──────── Record extracts ────────

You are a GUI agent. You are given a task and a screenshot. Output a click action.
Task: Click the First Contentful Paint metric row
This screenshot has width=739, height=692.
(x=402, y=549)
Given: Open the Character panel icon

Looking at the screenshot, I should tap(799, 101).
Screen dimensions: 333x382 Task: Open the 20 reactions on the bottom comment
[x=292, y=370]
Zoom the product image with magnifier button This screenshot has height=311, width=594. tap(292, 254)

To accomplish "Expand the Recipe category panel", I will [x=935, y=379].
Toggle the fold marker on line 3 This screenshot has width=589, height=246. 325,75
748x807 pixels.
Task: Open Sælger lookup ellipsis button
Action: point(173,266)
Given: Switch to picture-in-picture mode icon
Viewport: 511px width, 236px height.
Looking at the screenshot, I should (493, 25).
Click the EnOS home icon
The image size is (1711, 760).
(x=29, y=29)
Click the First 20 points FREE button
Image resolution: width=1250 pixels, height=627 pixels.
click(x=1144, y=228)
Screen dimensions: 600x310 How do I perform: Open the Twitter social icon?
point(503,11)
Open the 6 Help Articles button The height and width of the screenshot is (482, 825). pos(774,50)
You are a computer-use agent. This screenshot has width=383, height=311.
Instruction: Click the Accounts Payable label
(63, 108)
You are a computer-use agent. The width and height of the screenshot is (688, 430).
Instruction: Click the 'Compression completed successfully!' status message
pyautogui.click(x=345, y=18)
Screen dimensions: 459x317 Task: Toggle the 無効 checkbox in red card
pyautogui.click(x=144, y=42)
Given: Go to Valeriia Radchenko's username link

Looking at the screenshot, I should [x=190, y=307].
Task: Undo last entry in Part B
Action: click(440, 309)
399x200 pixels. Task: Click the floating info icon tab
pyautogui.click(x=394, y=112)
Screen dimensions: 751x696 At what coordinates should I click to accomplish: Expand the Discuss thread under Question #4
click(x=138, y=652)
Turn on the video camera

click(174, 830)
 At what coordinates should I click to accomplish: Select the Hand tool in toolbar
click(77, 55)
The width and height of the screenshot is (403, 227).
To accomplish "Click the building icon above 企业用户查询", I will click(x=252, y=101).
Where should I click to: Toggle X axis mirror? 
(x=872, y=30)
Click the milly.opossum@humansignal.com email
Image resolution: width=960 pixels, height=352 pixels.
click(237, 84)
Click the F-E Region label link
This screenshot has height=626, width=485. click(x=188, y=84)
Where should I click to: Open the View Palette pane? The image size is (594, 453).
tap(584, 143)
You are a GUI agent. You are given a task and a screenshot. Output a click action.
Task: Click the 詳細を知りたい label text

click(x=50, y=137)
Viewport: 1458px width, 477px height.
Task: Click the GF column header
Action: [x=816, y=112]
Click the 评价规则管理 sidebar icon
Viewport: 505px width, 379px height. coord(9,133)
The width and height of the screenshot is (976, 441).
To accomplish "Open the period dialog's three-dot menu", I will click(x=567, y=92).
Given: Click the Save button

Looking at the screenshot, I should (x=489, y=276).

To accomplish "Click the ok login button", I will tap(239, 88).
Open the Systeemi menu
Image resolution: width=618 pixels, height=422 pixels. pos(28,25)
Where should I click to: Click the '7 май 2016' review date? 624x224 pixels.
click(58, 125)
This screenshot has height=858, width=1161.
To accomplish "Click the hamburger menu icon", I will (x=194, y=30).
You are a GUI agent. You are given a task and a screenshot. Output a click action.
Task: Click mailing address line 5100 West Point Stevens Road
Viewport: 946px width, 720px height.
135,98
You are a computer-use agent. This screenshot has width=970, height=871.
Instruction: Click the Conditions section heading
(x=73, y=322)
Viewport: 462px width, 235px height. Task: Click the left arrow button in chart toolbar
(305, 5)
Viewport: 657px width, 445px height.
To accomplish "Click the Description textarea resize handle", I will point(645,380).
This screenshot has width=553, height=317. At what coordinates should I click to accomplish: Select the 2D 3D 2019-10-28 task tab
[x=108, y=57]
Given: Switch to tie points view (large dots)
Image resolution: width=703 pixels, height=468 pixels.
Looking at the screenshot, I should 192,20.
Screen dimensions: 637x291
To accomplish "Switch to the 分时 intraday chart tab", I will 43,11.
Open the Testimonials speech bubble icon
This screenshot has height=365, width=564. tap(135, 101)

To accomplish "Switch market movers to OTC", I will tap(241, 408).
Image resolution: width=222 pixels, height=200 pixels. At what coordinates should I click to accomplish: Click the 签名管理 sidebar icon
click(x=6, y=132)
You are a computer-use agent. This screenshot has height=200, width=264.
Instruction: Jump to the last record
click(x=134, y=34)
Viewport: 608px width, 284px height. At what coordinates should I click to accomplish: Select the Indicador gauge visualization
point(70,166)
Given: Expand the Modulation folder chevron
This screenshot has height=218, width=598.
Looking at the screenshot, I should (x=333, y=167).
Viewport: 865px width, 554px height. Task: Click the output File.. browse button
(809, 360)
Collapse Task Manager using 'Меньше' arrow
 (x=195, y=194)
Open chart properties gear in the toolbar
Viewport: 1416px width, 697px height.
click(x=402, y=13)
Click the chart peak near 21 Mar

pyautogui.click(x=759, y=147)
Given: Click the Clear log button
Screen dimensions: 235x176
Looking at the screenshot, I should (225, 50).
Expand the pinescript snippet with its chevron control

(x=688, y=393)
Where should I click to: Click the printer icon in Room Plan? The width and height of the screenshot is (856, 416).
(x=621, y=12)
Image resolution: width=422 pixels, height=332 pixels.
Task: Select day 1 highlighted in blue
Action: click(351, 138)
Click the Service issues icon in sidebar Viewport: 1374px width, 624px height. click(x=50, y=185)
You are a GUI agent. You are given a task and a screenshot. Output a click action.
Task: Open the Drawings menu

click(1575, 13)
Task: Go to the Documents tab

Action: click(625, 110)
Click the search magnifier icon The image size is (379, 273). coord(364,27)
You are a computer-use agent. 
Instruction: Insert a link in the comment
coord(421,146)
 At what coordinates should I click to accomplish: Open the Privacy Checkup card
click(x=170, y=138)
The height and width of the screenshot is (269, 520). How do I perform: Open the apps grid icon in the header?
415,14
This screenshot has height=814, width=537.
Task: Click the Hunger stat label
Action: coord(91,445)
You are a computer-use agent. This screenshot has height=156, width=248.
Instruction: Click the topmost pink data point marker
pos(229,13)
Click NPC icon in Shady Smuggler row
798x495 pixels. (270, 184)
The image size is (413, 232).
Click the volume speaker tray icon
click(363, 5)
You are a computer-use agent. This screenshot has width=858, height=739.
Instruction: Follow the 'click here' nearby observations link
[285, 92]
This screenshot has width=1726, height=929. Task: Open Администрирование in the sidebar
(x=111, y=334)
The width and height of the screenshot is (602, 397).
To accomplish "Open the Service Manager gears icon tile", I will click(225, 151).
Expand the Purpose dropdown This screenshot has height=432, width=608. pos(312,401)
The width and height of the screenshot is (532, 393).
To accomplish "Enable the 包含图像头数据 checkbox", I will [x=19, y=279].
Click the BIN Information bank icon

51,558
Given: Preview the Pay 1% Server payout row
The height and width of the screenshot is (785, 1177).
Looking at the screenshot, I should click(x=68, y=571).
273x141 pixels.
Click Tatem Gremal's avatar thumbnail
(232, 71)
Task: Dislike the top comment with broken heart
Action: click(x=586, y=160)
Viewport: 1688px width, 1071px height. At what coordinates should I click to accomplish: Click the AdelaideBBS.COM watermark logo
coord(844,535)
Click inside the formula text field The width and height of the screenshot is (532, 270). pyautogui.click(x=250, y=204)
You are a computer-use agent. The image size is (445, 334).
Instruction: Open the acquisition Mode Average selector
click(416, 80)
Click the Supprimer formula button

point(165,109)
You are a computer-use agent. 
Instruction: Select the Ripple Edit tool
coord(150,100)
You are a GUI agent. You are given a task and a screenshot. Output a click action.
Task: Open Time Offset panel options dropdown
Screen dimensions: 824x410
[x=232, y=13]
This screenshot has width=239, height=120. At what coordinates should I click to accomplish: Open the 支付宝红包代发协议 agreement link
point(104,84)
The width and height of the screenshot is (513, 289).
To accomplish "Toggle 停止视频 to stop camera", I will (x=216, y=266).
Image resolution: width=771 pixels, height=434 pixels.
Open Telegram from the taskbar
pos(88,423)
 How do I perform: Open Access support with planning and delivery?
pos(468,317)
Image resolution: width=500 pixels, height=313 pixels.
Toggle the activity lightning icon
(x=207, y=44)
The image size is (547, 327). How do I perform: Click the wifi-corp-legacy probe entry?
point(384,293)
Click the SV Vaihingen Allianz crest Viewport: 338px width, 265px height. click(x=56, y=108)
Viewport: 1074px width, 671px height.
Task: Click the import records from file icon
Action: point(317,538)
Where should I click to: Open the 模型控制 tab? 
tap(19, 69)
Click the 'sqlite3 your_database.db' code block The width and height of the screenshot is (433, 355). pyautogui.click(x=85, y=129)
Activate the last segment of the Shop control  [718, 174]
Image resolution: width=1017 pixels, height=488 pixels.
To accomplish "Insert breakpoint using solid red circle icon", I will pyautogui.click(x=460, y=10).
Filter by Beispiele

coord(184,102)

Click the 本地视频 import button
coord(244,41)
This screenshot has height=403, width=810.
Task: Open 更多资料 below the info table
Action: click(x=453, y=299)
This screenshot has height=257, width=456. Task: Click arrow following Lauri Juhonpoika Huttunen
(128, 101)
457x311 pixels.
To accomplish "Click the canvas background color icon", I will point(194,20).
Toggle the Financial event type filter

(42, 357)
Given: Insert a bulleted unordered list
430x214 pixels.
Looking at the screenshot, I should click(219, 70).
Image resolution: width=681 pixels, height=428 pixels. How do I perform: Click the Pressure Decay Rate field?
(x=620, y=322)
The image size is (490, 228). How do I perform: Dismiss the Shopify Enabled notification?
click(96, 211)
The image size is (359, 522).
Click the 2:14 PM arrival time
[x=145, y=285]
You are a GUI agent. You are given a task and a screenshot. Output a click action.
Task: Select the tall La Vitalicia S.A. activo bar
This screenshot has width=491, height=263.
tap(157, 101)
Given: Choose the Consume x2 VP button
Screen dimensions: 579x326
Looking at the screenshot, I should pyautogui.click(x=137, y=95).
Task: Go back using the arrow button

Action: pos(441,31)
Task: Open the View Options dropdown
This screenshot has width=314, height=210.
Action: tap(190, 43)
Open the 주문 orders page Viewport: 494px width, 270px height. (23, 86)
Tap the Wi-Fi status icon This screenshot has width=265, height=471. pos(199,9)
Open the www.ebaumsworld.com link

────────

### Problem to work on
Only the lines above starting with the one with "Task: Open Time Offset panel options dropdown" and going through the one with "Image resolution: width=1017" are to be copied, word for word and with both ends kept.

### Solution to this exercise
Task: Open Time Offset panel options dropdown
Screen dimensions: 824x410
[x=232, y=13]
This screenshot has width=239, height=120. At what coordinates should I click to accomplish: Open the 支付宝红包代发协议 agreement link
point(104,84)
The width and height of the screenshot is (513, 289).
To accomplish "Toggle 停止视频 to stop camera", I will (x=216, y=266).
Image resolution: width=771 pixels, height=434 pixels.
Open Telegram from the taskbar
pos(88,423)
 How do I perform: Open Access support with planning and delivery?
pos(468,317)
Image resolution: width=500 pixels, height=313 pixels.
Toggle the activity lightning icon
(x=207, y=44)
The image size is (547, 327). How do I perform: Click the wifi-corp-legacy probe entry?
point(384,293)
Click the SV Vaihingen Allianz crest Viewport: 338px width, 265px height. click(x=56, y=108)
Viewport: 1074px width, 671px height.
Task: Click the import records from file icon
Action: point(317,538)
Where should I click to: Open the 模型控制 tab? 
tap(19, 69)
Click the 'sqlite3 your_database.db' code block The width and height of the screenshot is (433, 355). pyautogui.click(x=85, y=129)
Activate the last segment of the Shop control  [718, 174]
Image resolution: width=1017 pixels, height=488 pixels.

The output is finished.